*** Block opens ***

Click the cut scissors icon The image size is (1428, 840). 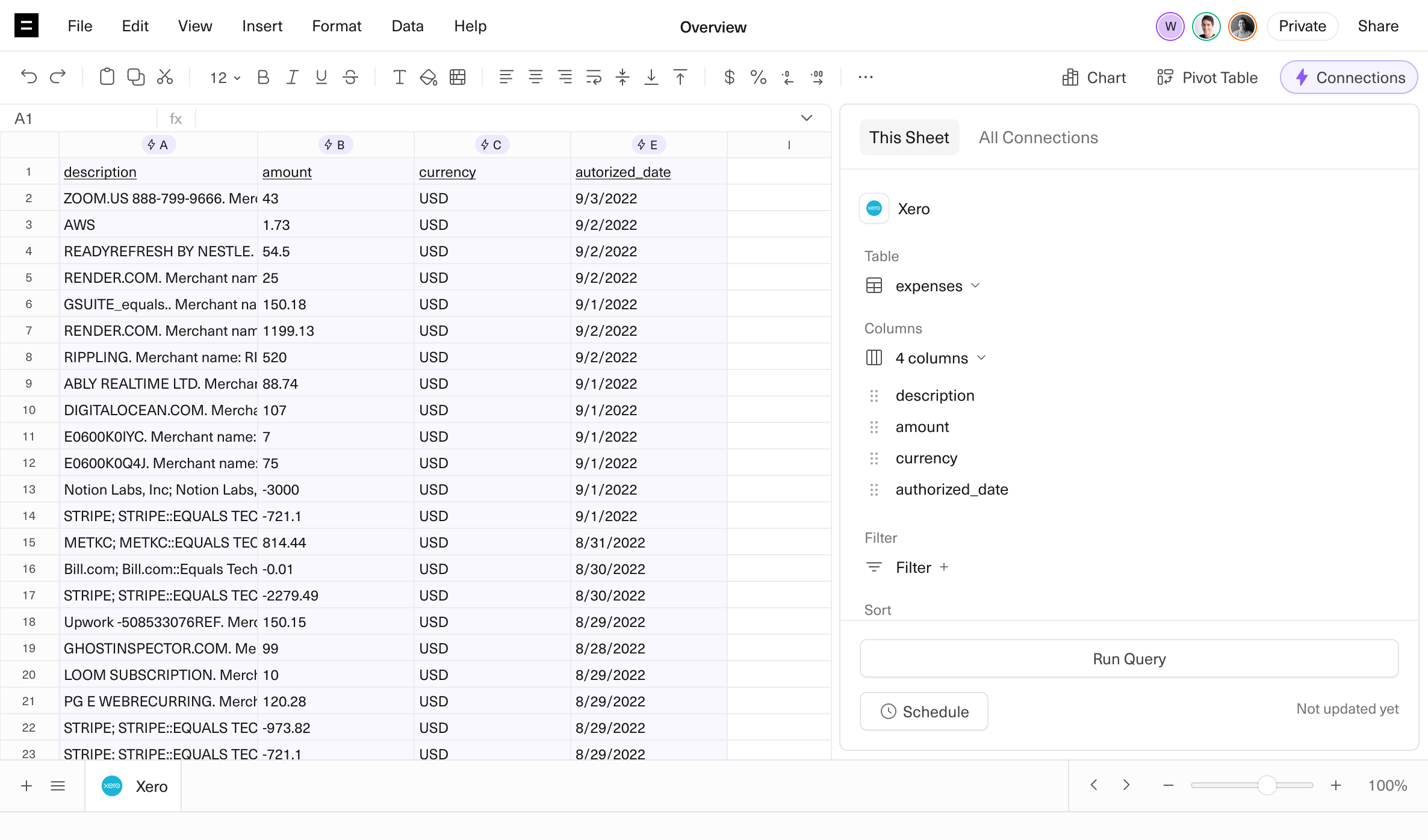point(164,77)
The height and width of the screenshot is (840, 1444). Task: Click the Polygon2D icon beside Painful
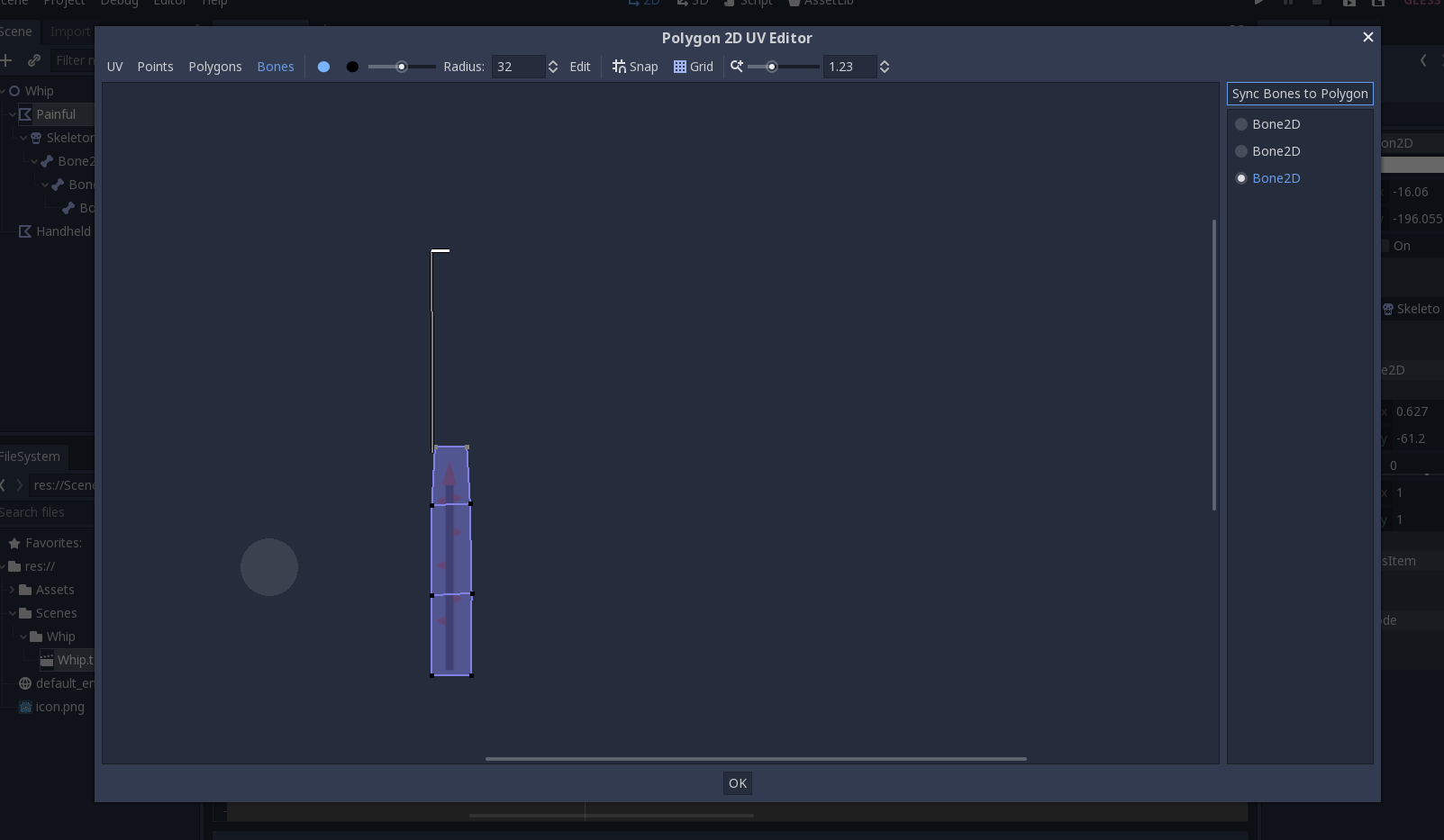pos(26,113)
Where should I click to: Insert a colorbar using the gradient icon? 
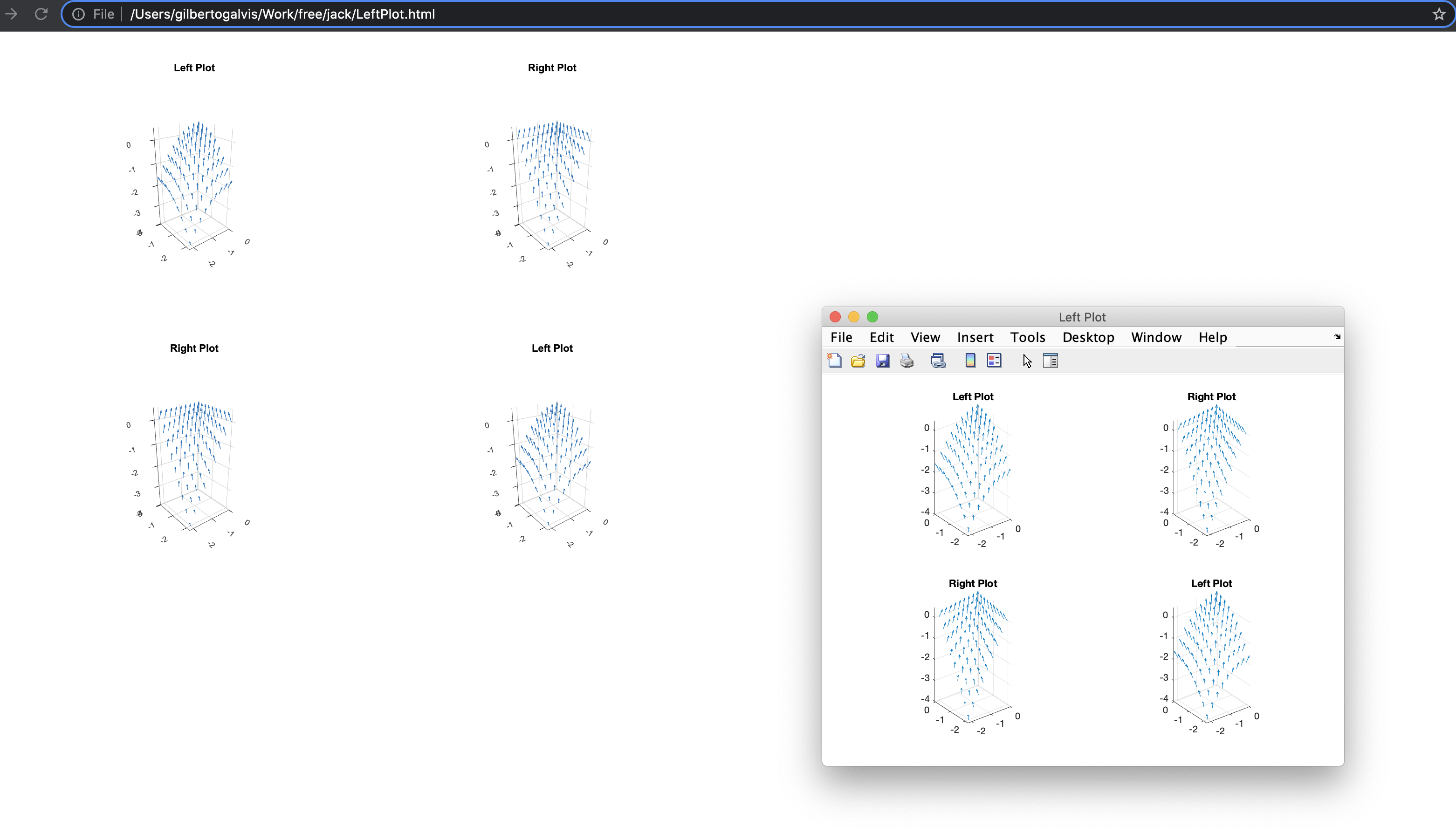pos(970,361)
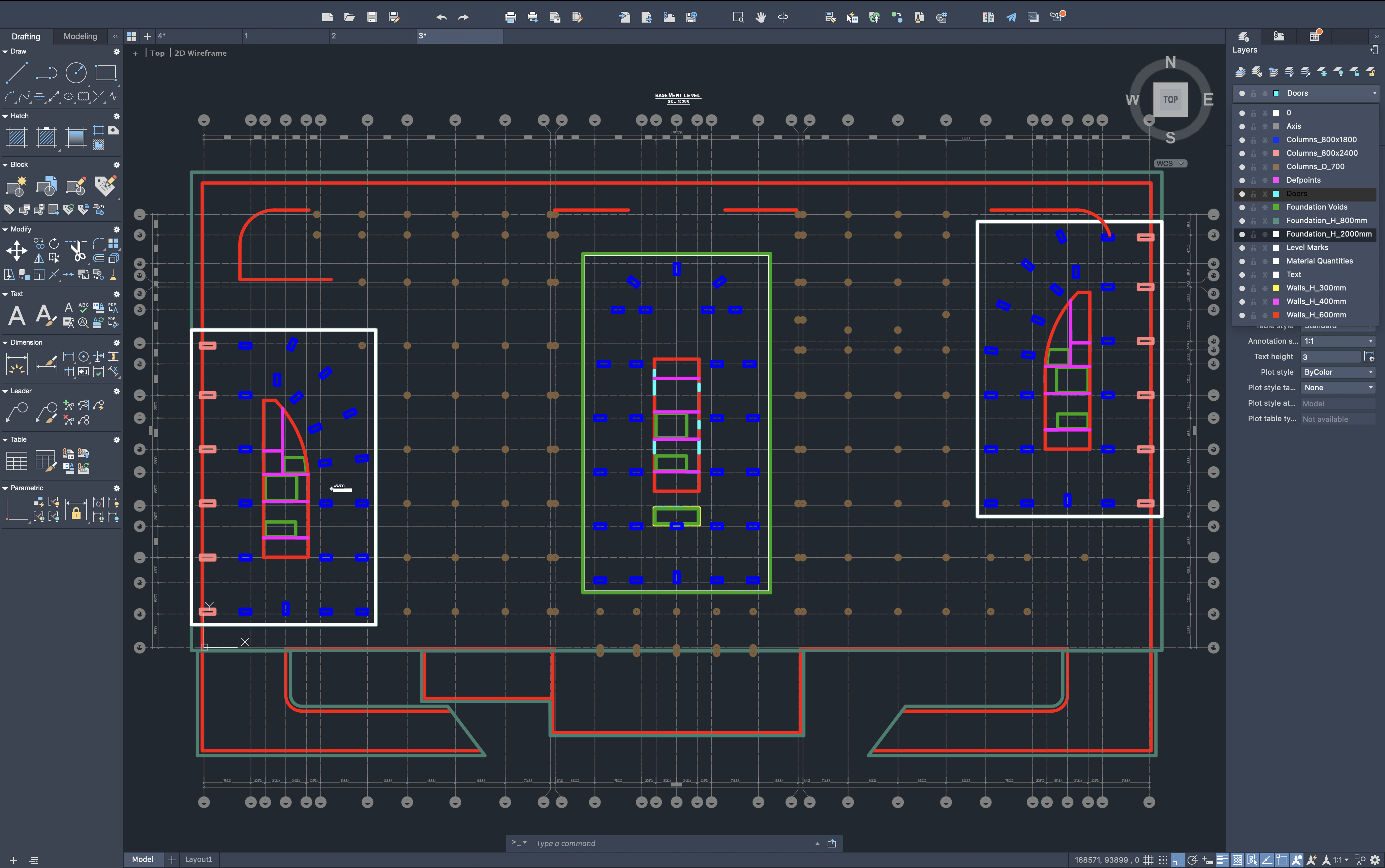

*** Block closes ***

__Task brief__
When you reach the line containing "The height and" in the listing above, reproduce it and every line after it through the last, exactly; omit the pictures.

__Output for this exercise__
The height and width of the screenshot is (840, 1444). Task: Click the Polygon2D icon beside Painful
pos(26,113)
Where should I click to: Insert a colorbar using the gradient icon? 
pos(970,361)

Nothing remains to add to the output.